- Work task 1 -
Answer these questions using the Canadian Association of Orthodontists text, marking each answer with the matching letter:
(a) In what year was the association founded?
(b) In which city and province is the association headquartered?
(c) For how many consecutive years must a member keep their membership to become a Life-Active member?
- Work task 2 -
Reproduce everything in the Canadian Association of Orthodontists text from "1. Active members: Individuals" down to "approved graduate-level program.", keeping the wording unchanged.

- Supplied passage -

= Canadian Association of Orthodontists =

The Canadian Association of Orthodontists (CAO; Association canadienne des orthodontistes, ACO), founded in 1949, is the Canadian national organization of educationally qualified orthodontic specialists. It is headquartered in Markham, Ontario.

The association is dedicated to the advancement or orthodontics and the promotion of quality orthodontic care in Canada. The CAO advances the science and art of orthodontics, works for higher standards of excellence in the practice of orthodontics, protects the rights of its members as certified specialists in orthodontics, and fosters public awareness of the benefits of orthodontic health care provided by certified specialists in orthodontics. The association has four classes of members:

1. Active members: Individuals who are registered as orthodontic specialists with a dental regulatory authority in Canada.
2. Student members: Graduate and post-graduate students who provide evidence of active enrollment in an approved graduate-level program.
3. Academic members: Individuals who have completed a university-level program in orthodontics and are employed full-time in an accredited university orthodontic program.
4. Life-Active members: Active or academic members who have maintained their membership in the Association for 40 consecutive years. Orthodontists are dental specialists in the diagnosis, prevention, and treatment of orthodontic problems. They have completed a minimum of two academic years of study in an accredited orthodontic residency program. Only dentists who have successfully completed this specialized training are allowed to use the title "orthodontist," and membership in the Canadian Association of Orthodontists is limited to orthodontic specialists. The CAO is affiliated with the American Association of Orthodontists.

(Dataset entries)
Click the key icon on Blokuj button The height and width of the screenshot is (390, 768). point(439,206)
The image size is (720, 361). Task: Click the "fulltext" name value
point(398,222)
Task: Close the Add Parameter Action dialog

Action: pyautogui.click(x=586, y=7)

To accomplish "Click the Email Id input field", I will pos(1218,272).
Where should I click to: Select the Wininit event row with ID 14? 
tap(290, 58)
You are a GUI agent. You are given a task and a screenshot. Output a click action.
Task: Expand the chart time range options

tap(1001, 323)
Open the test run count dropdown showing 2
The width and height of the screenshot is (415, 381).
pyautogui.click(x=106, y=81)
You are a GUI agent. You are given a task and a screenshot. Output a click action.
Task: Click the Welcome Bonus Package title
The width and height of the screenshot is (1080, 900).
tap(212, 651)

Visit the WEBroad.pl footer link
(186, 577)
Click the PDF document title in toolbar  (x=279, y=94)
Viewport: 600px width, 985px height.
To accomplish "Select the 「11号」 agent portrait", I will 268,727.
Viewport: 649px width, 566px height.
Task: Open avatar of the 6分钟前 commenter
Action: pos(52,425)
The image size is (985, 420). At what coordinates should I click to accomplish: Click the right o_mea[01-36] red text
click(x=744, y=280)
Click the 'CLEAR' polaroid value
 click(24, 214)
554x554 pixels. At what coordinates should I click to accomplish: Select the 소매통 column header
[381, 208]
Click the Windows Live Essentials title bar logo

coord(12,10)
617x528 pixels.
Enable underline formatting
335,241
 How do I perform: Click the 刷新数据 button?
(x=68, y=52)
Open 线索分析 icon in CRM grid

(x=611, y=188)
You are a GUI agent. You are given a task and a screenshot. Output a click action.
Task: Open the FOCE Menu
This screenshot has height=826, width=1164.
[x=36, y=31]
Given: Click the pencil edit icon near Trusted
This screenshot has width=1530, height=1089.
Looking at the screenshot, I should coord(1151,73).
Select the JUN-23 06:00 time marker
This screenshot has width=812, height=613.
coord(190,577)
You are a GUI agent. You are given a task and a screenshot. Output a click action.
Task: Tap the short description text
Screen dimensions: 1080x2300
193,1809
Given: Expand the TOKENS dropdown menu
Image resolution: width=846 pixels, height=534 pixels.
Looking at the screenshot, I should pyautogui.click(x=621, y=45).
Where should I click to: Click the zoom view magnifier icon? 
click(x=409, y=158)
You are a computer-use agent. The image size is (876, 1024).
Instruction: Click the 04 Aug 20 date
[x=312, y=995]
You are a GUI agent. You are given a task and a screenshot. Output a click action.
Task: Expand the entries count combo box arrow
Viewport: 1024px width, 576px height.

- Task solution 1 -
(a) 1949
(b) Markham, Ontario
(c) 40

- Task solution 2 -
1. Active members: Individuals who are registered as orthodontic specialists with a dental regulatory authority in Canada.
2. Student members: Graduate and post-graduate students who provide evidence of active enrollment in an approved graduate-level program.